Bearing currents have been around in one form or another since Tesla’s invention of the induction motor in 1887. A recent search of the Institute of Electrical and Electronics Engineers (IEEE) Xplore database revealed more than 4,200 papers written and archived discussing this subject. Of these, roughly half were authored in the last 10 years, indicating that the understanding of these currents continues to grow through experimentation and analysis. Understanding the mechanism by which bearing currents are generated provides insight into best practices for remediation.
Bearing currents occur when voltage is induced on the motor shaft that is high enough to overcome the breakdown voltage of the bearing lubricant. There are two typical paths for this current to flow. The first is from the shaft, through a bearing, and through the motor or load frame to ground. The second path is for the current to circulate from one end of the shaft, through a bearing, through the motor frame, into the opposite bearing and back into the shaft.
The source of the induced voltage on the shaft can vary, depending on several factors. For fixed frequency, line-powered motors, the bearing currents are internally sourced, which means the net flux encircling the shaft is caused by magnetic imbalances inherent to the machine. Electrical steel, for example, is not totally homogenous, resulting in flux paths that are not perfectly symmetrical. This asymmetrical flux results in time-varying flux lines that enclose the shaft. As Faraday’s law explains, this time varying net flux gives rise to current flow down the shaft and through the bearings. As C.T. Pearce stated in 1927, “if it were possible to design a perfectly balanced and symmetrical machine, both theory and practice indicate that no bearing current could exist.”1 Small shaft voltages [on the order of 500 millivolts (mV)] can lead to bearing currents above 20 amps.

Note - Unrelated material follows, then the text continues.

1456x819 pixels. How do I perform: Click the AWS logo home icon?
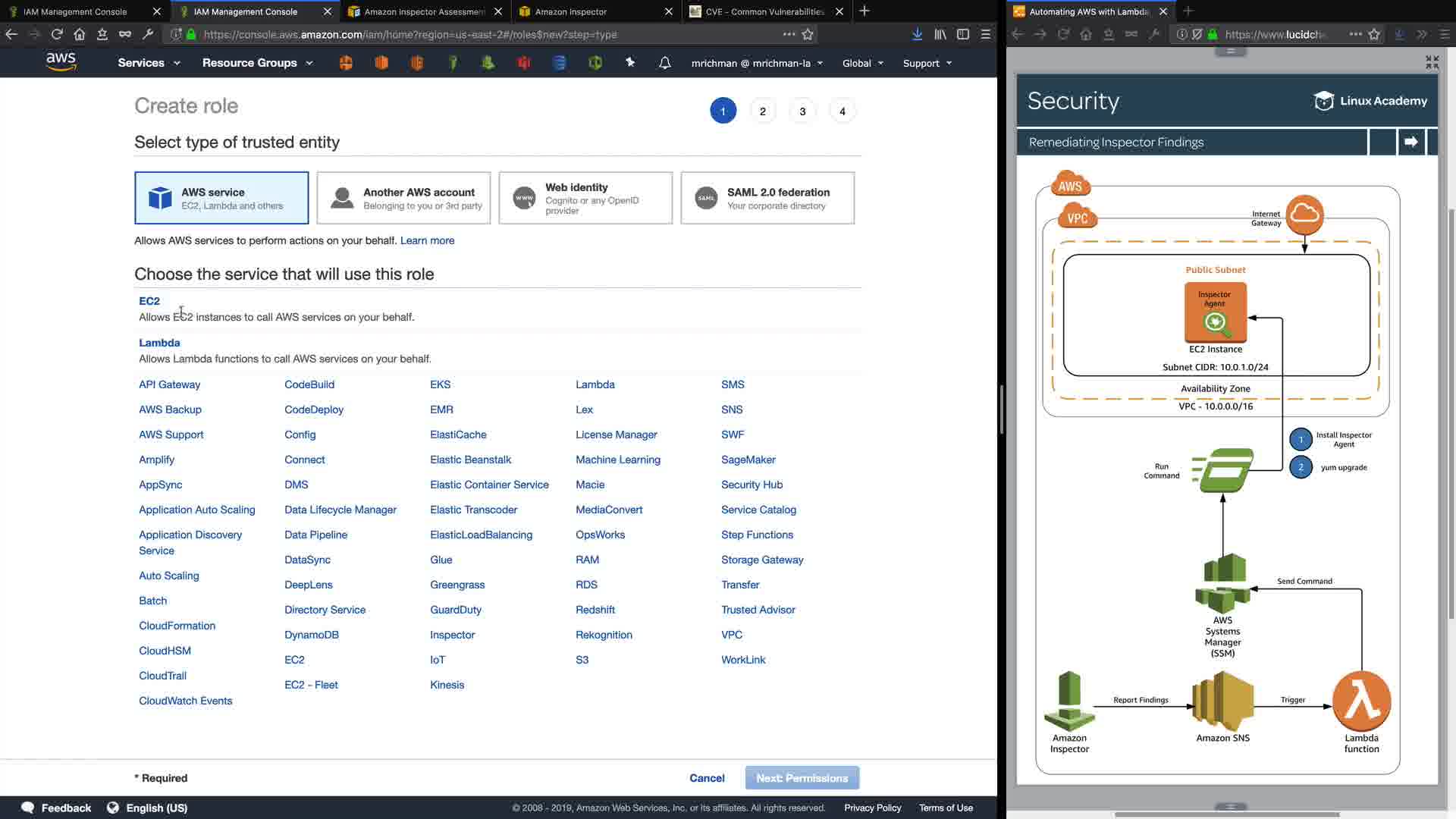(61, 62)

Common Mode Voltage & Bearing Current
For induction motors operated by adjustable speed drives (ASDs), such as inverters or variable frequency drives (VFDs), a second, external source of shaft voltage exists. This external source is a result of the voltage wave shape provided by the inverter. Unlike balanced, three-phase sine wave operation, VFDs create switching patterns where the instantaneous average voltage to ground is not zero.

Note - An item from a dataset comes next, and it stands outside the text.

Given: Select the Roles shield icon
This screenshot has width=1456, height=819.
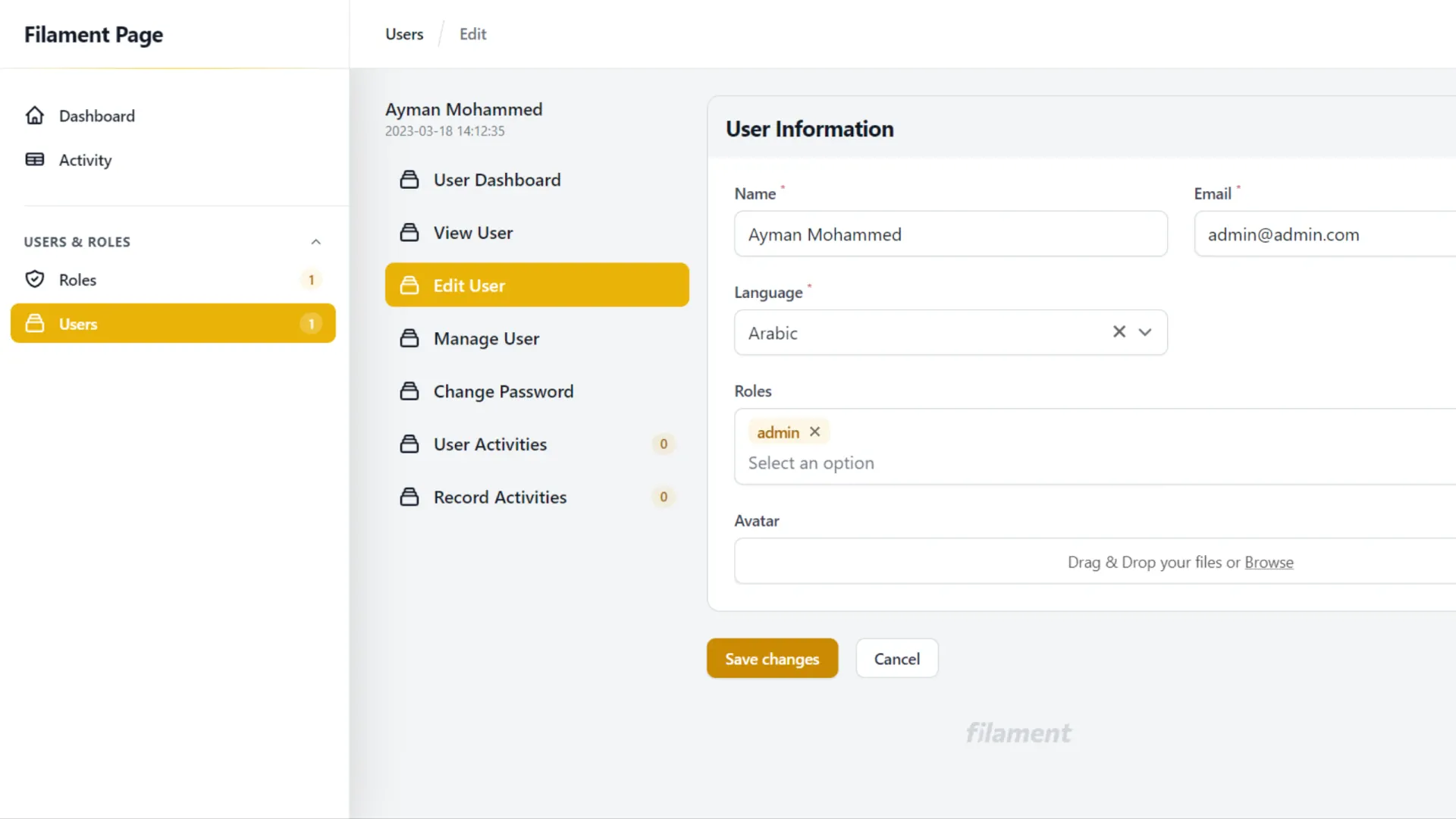Looking at the screenshot, I should pos(35,279).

This instantaneous voltage is referred to as common mode voltage (CMV). The voltage changes rapidly in magnitude with respect to time (high dV/dt), so its frequency content can be in the MHz range. As the current through a capacitor is defined by the equation I=C*dV/dt, this rapidly changing voltage can result in capacitively coupled currents from the motor windings to ground through several paths.

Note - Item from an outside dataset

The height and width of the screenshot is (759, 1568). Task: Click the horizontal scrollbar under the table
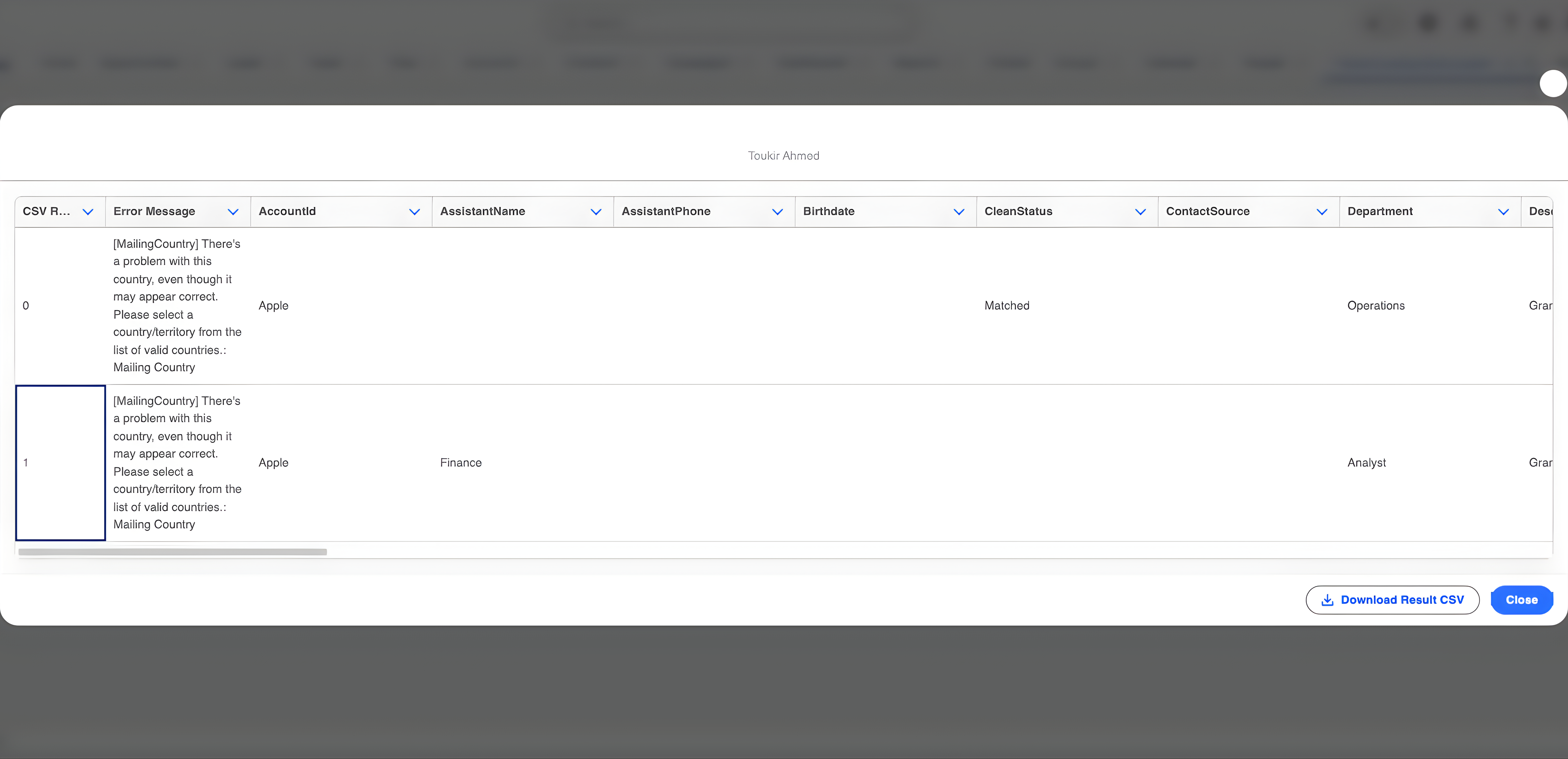(172, 552)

The impedance of a capacitor varies inversely with frequency. High-frequency currents (such as those from a VFD) can flow through paths normally considered to be insulators such as stator slot liners, stator-to-rotor air gap or the grease film between the bearing race and balls.
The key to mitigating these currents is to provide low impedance ground connections or alternate conductive paths to ensure the current is channeled away from the bearings. (2)
Image 4 shows four potential paths for high-frequency currents caused by inverter usage. The path in red is a capacitively coupled current from the stator to the rotor through the air gap, with a return path through the motor bearings and ultimately to the drive ground. Current may flow through the motor bearing if the shaft is bonded to the frame (through bearing ball contact) at the instant the dV/dt transition occurs in the CMV.
Discharge current may flow if the bearing first acts as an insulator, then becomes a conductor (due to ball spacing or grease film thickness combinations). Discharge current may also flow if the voltage across the bearing grease film exceeds its breakdown voltage.
The green current path is also due to capacitive coupling between the stator and rotor (across the air gap). In this case, the current flows through a conductive coupling, through the load bearing and load ground, ultimately to the drive ground. Discharge current may flow just as with the previously described red path case. Damage to the load bearing and/or coupling may occur.